Sophia Dowell

Sophia Dowell


I am an enthusiastic chemist with a keen interest in both analytical and environmental chemistry. I love endurance horse-riding and I am currently undertaking an ocean diver training course with BSAC. I am also a Leicester City Football club member and enjoy following the team home and away.

Earlier this year I graduated from the University of Surrey with a BSc in Chemistry with First Class honours. My final year research project was titled “Understanding the Trace Element Nutrient Requirements of European Badgers and the Impact on Health”. This project involved the use of advanced analytical instrumentation, to determine the trace element status of badger’s, by analysing blood serum and hair.

Additionally, as part of my undergraduate degree I completed an industrial placement year, as an analytical geochemist for the British Geological Survey (BGS). This placement is what sparked my interest in environmental geochemistry, as I undertook a research project looking at exposure pathways of chromium in crops grown in Zambia. I hope to pursue a long-term career in the field of industrial geochemistry research and environmental health.

Sophia Dowell

Agri-environments and Water

British Geological Survey

PhD title: Micronutrient and pollution transfer in East African lake catchments: impacts on the food-water-energy security nexus

This project aims to understand the loss of micronutrients from weathering of soils, with a focus on the erodibility status of soil across the Winam Gulf area of Lake Victoria. Subsistence farmers in Africa are often dependent on food grown within a limited area and the Winam Gulf is a very important source of food both from land and water. Due to this, geochemical factors that influence the soil-to-crop transfer of essential micronutrients, as well as potentially harmful elements can be associated with the health of the area. Resources to manage the soils sustainably can be limited, resulting in weathering and erosion of soil into waterways and lake catchments.

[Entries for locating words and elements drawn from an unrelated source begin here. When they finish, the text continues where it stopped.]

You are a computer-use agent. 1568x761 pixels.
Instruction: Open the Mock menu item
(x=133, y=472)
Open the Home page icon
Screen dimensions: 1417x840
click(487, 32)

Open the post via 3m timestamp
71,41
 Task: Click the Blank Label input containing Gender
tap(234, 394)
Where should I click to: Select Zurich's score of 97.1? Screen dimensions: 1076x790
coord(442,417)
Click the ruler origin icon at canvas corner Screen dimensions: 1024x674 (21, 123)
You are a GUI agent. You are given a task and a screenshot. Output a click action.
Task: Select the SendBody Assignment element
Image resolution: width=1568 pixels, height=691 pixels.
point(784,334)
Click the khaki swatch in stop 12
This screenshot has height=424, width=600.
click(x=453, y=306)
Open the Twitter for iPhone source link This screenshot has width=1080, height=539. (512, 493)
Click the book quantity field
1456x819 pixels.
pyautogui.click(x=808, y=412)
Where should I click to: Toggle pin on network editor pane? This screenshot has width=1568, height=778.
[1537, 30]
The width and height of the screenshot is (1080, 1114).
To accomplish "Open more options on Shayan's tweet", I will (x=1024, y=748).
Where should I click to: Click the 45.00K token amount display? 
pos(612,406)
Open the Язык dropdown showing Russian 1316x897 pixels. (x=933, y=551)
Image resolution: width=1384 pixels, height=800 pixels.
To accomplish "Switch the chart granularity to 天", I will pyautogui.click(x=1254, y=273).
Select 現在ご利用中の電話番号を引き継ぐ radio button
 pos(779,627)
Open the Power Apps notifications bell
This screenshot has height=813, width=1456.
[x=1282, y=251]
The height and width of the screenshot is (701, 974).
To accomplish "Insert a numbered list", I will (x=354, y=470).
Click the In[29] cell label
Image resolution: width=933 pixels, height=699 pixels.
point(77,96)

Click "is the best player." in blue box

By using environmental forensic tracer tools and GIS-based risk modelling frameworks, the hope is to quantify the nutrient/micronutrient and erodibility status of soil across the Winam Gulf catchment and to link sediment in transit within the system to specific spatial and land use defined source areas and processes. As a part of this project I will undertake sampling in Kenya over two field seasons to better understand the chemistry and physical parameters influencing leaching of MNs/PHEs.

Awards and Prizes

  1. SCI Thames and Kennet Group prize for outstanding poster presentation 2018
  2. The Royal Society of Chemistry Downland Section Prize for best final year Chemistry project 2019

Other Information

During my time at the university of Surrey I was a part of public engagement activities. These were mainly university open days to help promote the chemistry department in principle but also to show how interesting STEM subjects are. I also volunteered at the University for the Salter’s festival of chemistry where local schools would compete in fun science-based activities, to engage young children in Science.